Le président Denis Sassou Nguesso du Congo assiste à la conférence internationale sur le virus Ebola au Palais d'Egmont à Bruxelles, Belgique, 03 mars 2015. epa/ JULIEN WARNAND

Le président Denis Sassou Nguesso du Congo assiste à la conférence internationale sur le virus Ebola au Palais d'Egmont à Bruxelles, Belgique, 03 mars 2015. epa/ JULIEN WARNAND

Les autorités congolaises ont demandé le rappel de l'ambassadeur de l'Union européenne à Brazzaville après les critiques de Bruxelles sur le scrutin ayant permis la réélection en mars du président Denis Sassou Nguesso, ont déclaré des responsables congolais et européen.

"Nous avons formellement écrit à Bruxelles pour rappeler son ambassadrice (Saskia de Lang, ndlr) qui mène un activisme contraire à la Convention de Vienne", a déclaré à l'AFP un responsable au ministère des Affaires étrangères congolais sous couvert d'anonymat.

Une note verbale en date du 9 mai a été adressée à Bruxelles, a-t-on précisé de même source. "C'est le ministre des Affaires étrangères, Jean-Claude Gakosso, qui l'a transmise personnellement aux autorités de l'UE à Bruxelles'', a-t-on ajouté.

"L'UE a répondu à Brazzaville en date du 17 mai'', indique-t-on à la délégation de l'Union à Brazzaville.
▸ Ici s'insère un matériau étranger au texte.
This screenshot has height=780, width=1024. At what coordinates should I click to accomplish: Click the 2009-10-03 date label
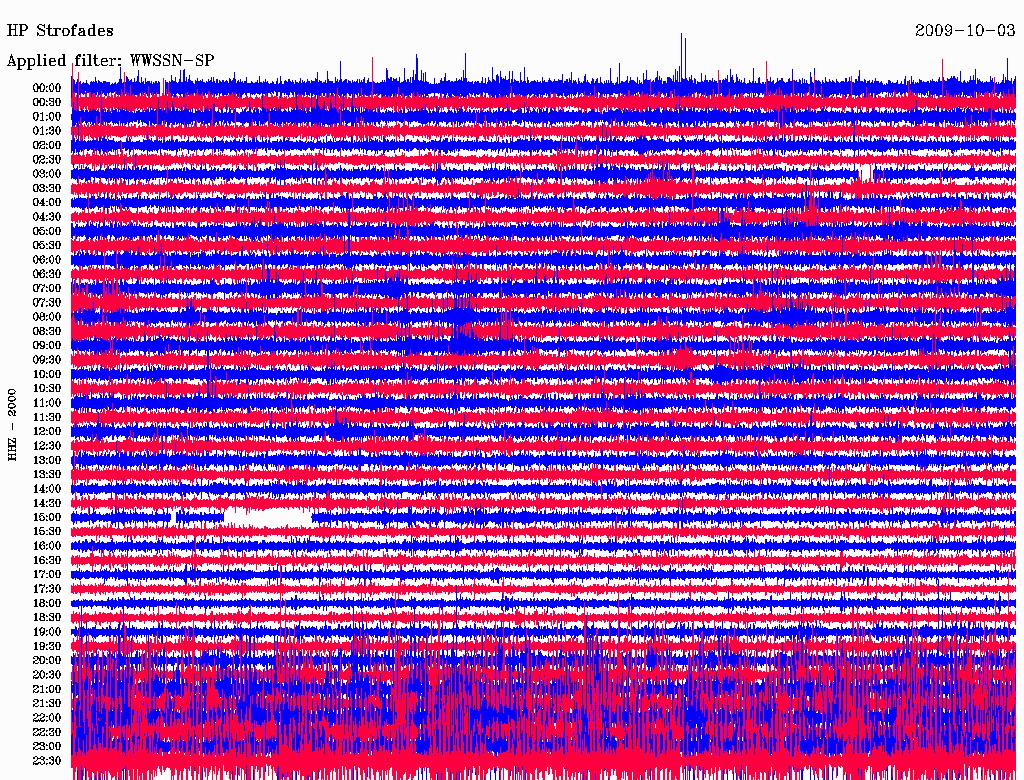point(965,31)
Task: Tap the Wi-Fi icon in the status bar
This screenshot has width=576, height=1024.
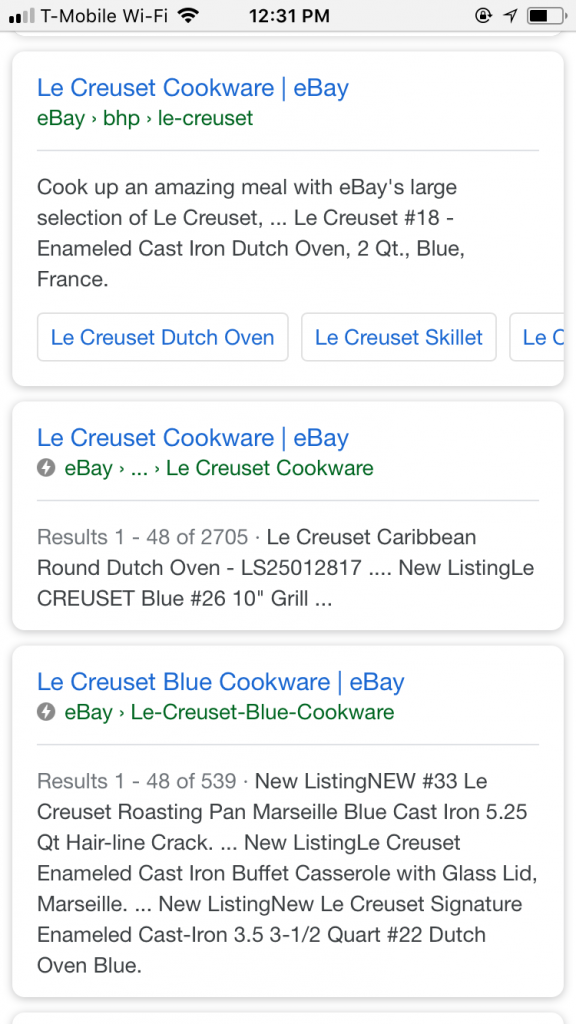Action: click(190, 15)
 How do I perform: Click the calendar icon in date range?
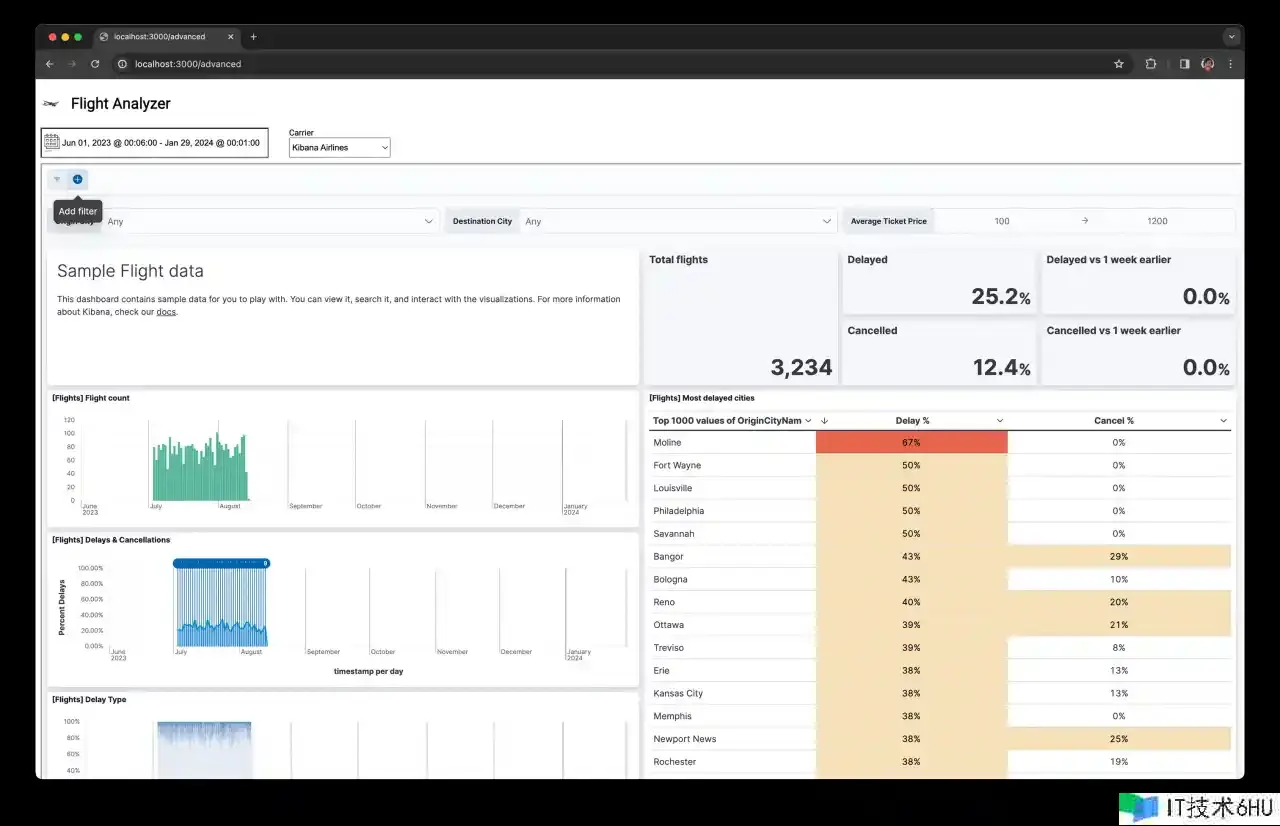[x=51, y=142]
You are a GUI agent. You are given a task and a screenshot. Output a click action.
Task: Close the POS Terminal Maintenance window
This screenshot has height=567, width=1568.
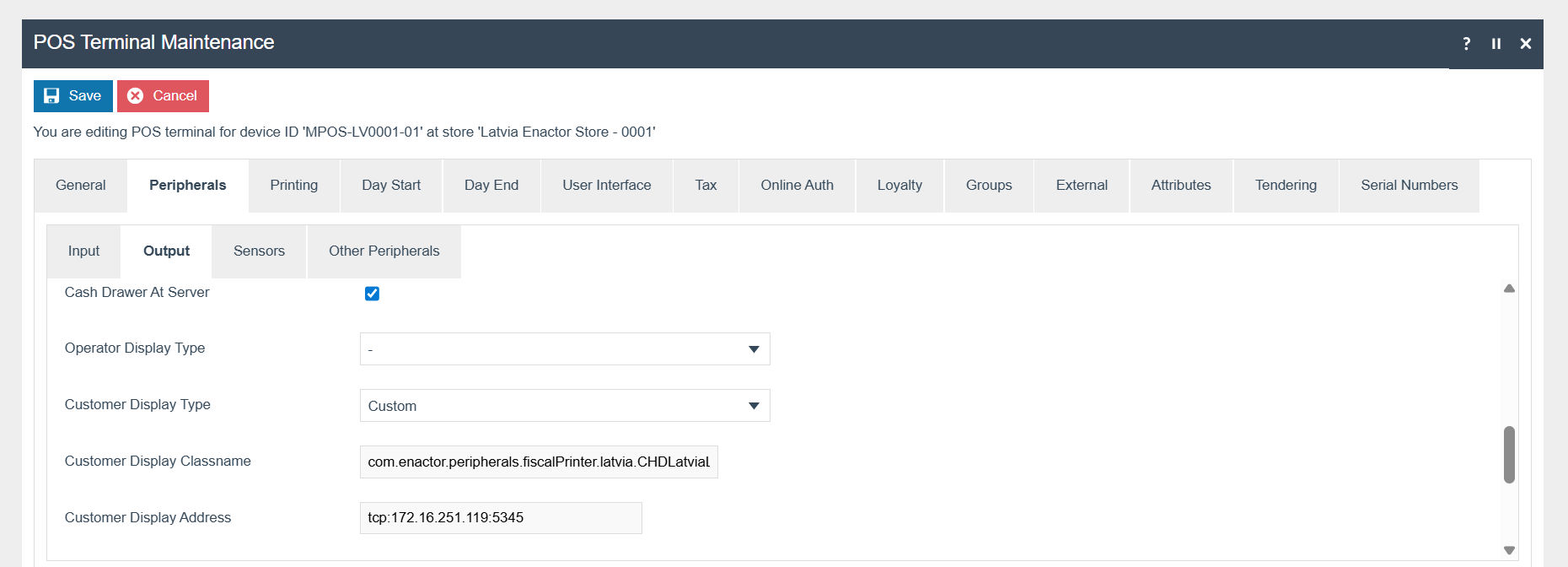[x=1526, y=44]
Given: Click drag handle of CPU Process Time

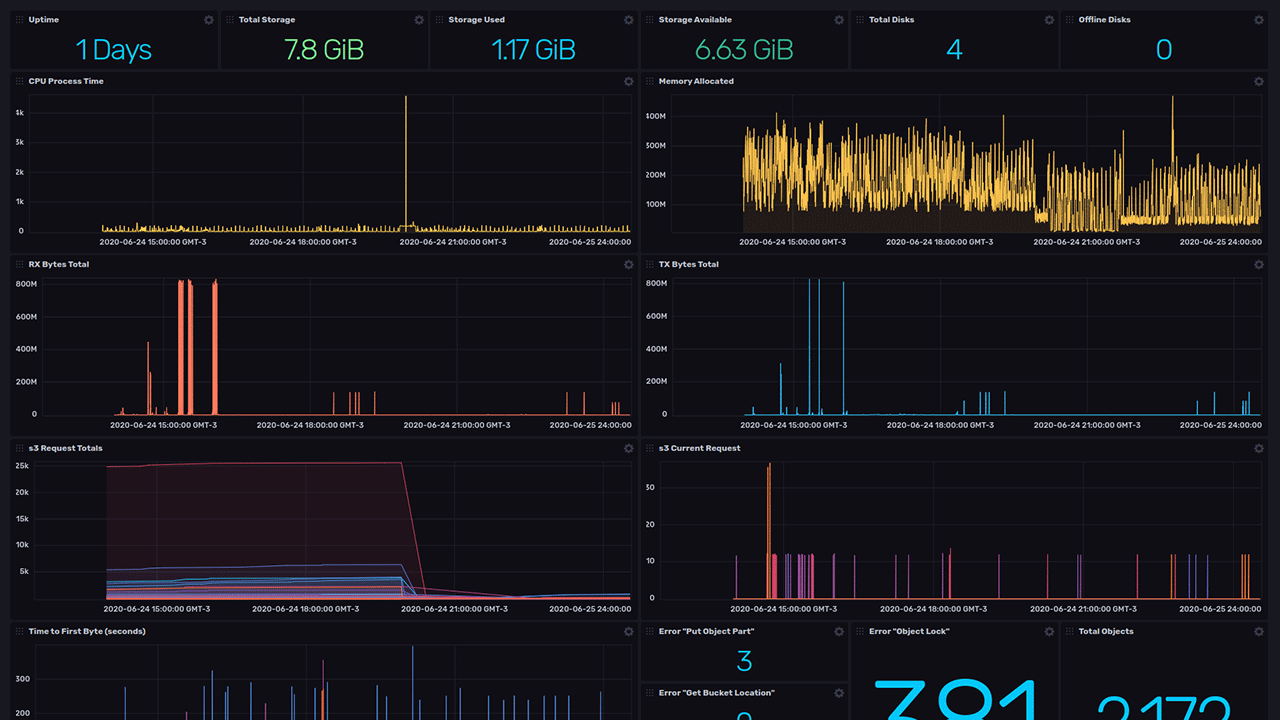Looking at the screenshot, I should 20,82.

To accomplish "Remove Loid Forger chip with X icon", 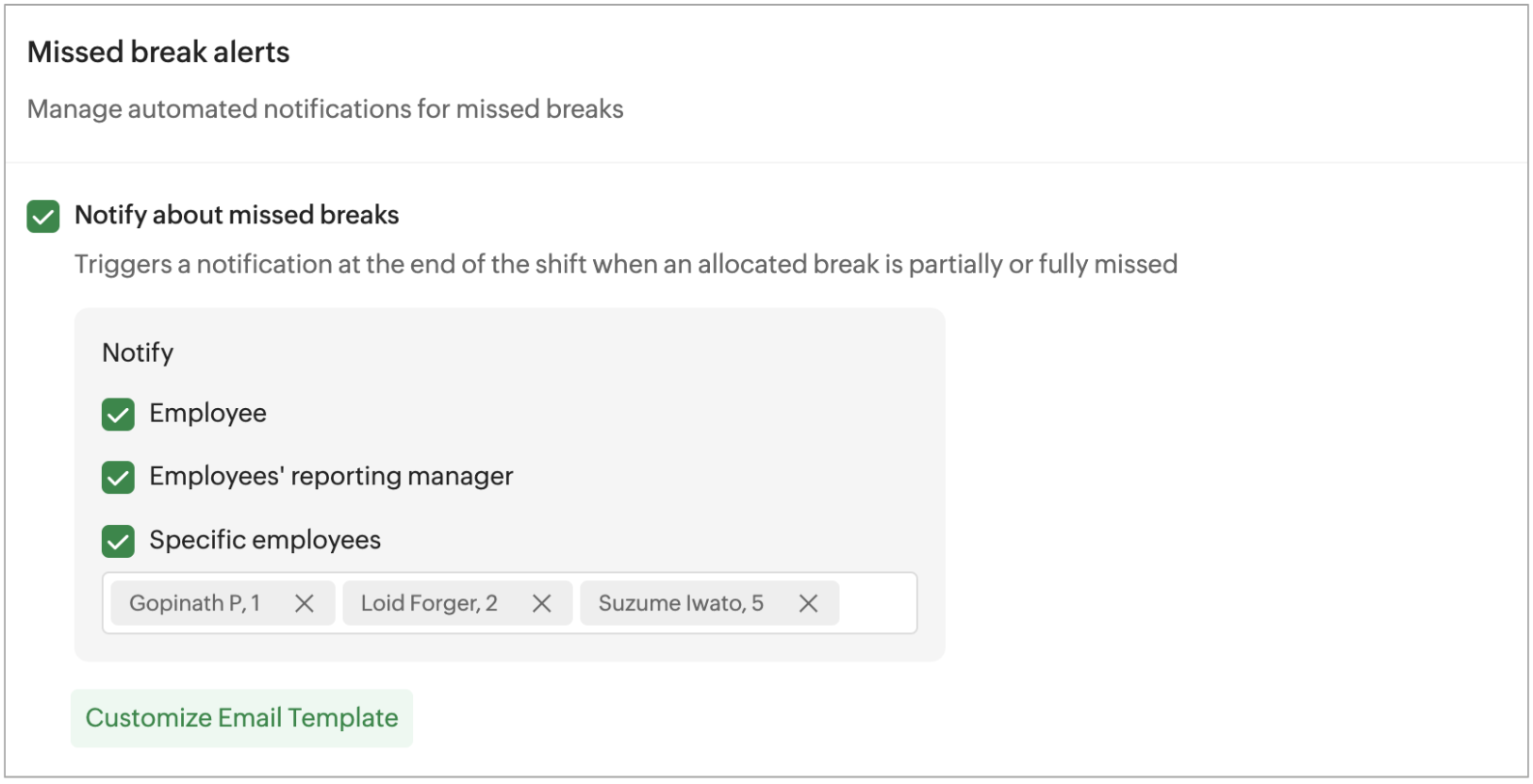I will (541, 603).
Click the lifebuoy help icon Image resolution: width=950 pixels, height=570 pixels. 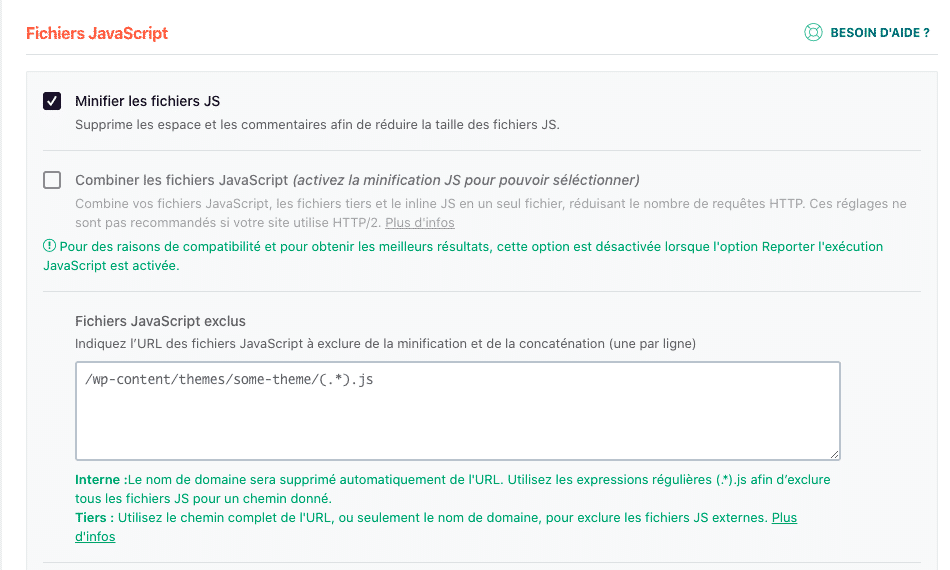click(x=813, y=33)
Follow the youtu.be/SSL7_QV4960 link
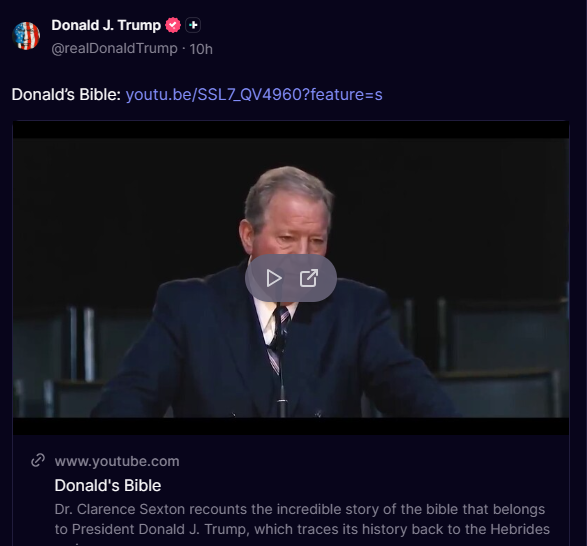Screen dimensions: 587x546 254,94
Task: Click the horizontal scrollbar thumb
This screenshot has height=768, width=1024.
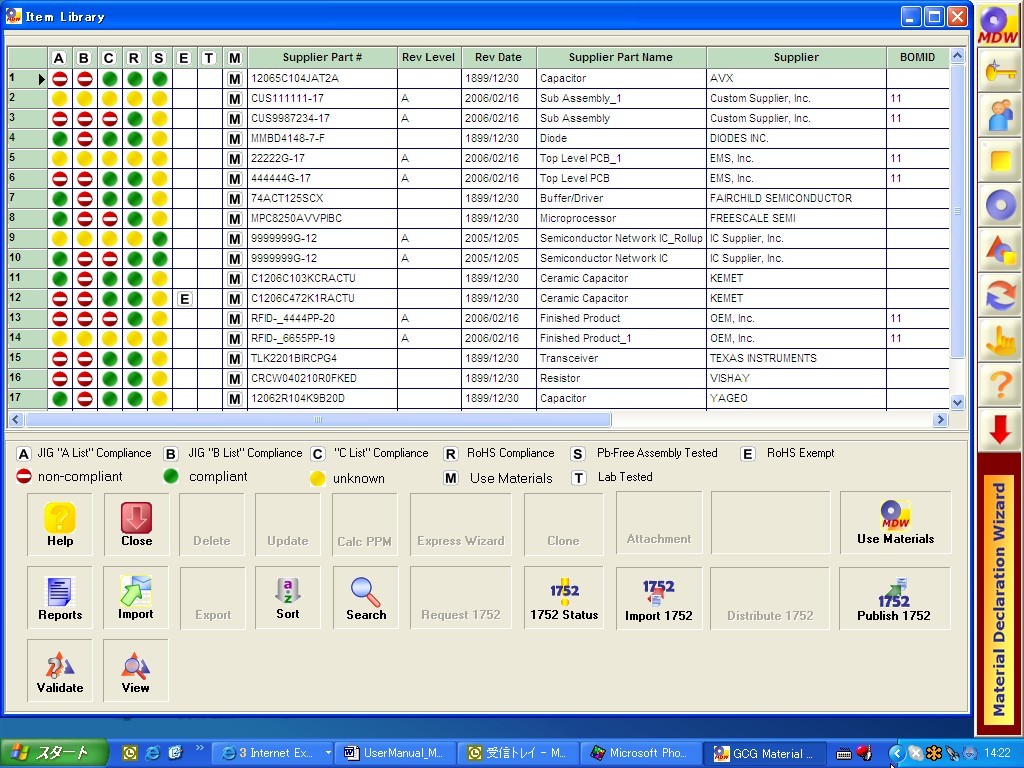Action: (318, 420)
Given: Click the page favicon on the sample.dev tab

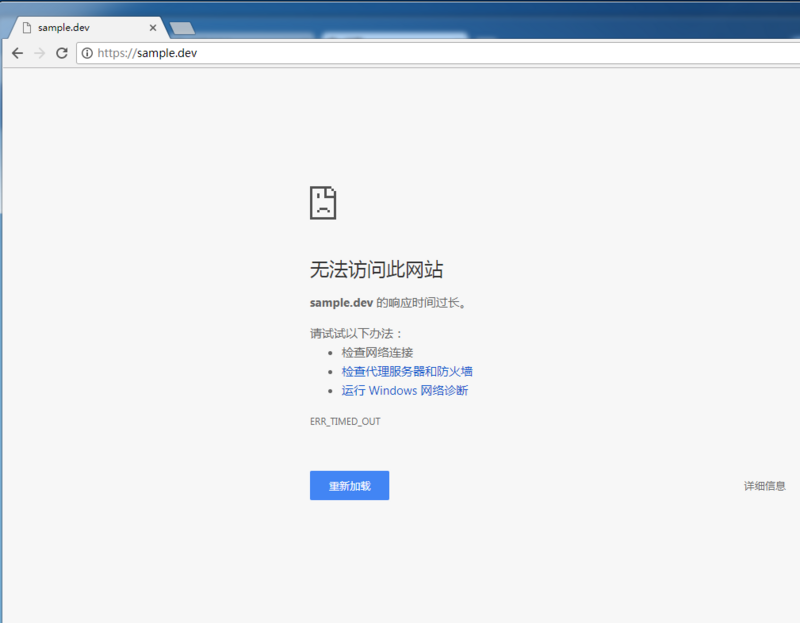Looking at the screenshot, I should point(26,27).
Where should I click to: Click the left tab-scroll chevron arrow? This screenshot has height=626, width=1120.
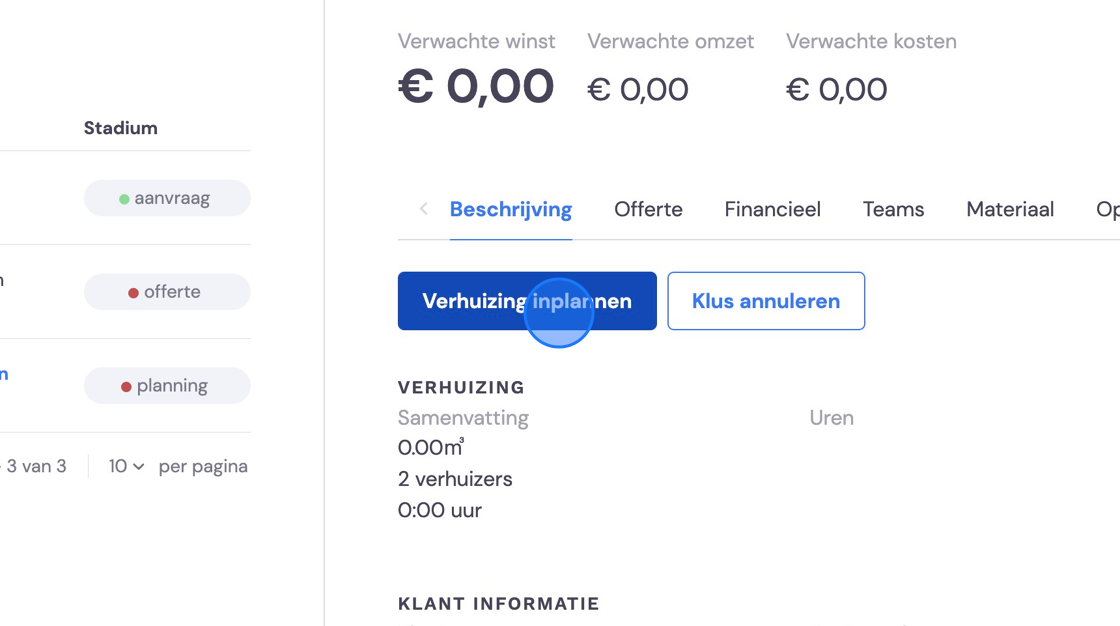pyautogui.click(x=424, y=209)
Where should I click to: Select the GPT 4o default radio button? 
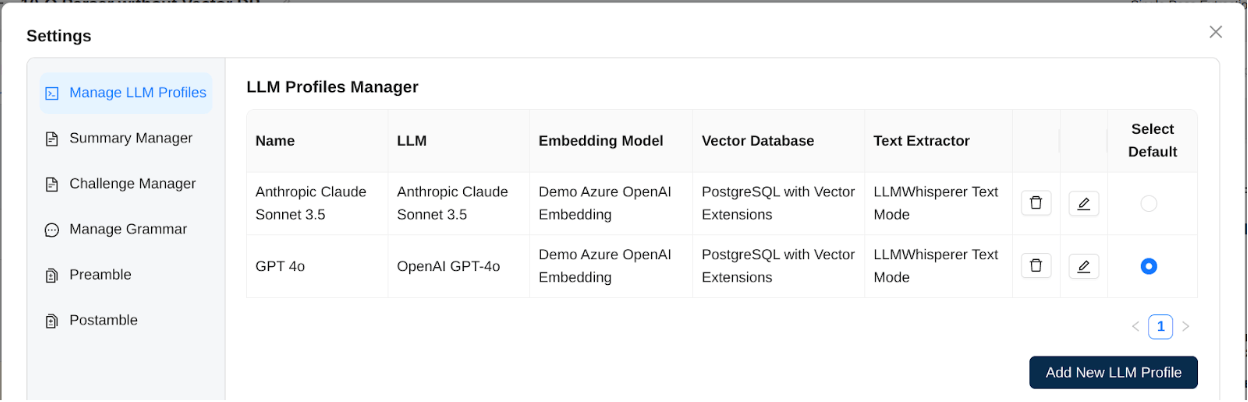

Dans ce courrier, l'UE soutient sa représentante et note que "toute décision de votre part à son égard aura un impact sur la relation confiante entre le l'UE et le Congo''.

Néerlandaise et âgée de 59 ans, Mme de Lang est chef de la mission diplomatique de l'UE au Congo depuis 2014.

Du côté de l'Union européenne, on estime que la "dégradation des relations (entre Brazzaville et l'UE) peut s'expliquer par les prises de position de la Haute représentante de l'UE (pour la politique extérieure, Federica Mogherini) au sujet de la présidentielle (du 20 mars) au Congo''.

Jugeant le processus électoral peu crédible, l'UE avait renoncé à envoyer une mission d'observateurs pour ce scrutin, remporté par M. Sassou Nguesso avec plus de 60% des voix. Né en 1943, M. Sassou Nguesso cumule plus de 30 ans de pouvoir. Cinq candidats ayant formé un front commun contre lui ont qualifié les résultats de "forfaiture".

Après la validation des résultats début avril par la Cour constitutionnelle, Mme Mogherini avait publié une déclaration critiquant "les sérieuses insuffisances de la gouvernance électorale" au Congo.

"Le processus post-électoral a été marqué par des atteintes aux droits de l'Homme, arrestations et intimidations de l'opposition et des médias. Ceci met en question la crédibilité des résultats", ajoutait-elle.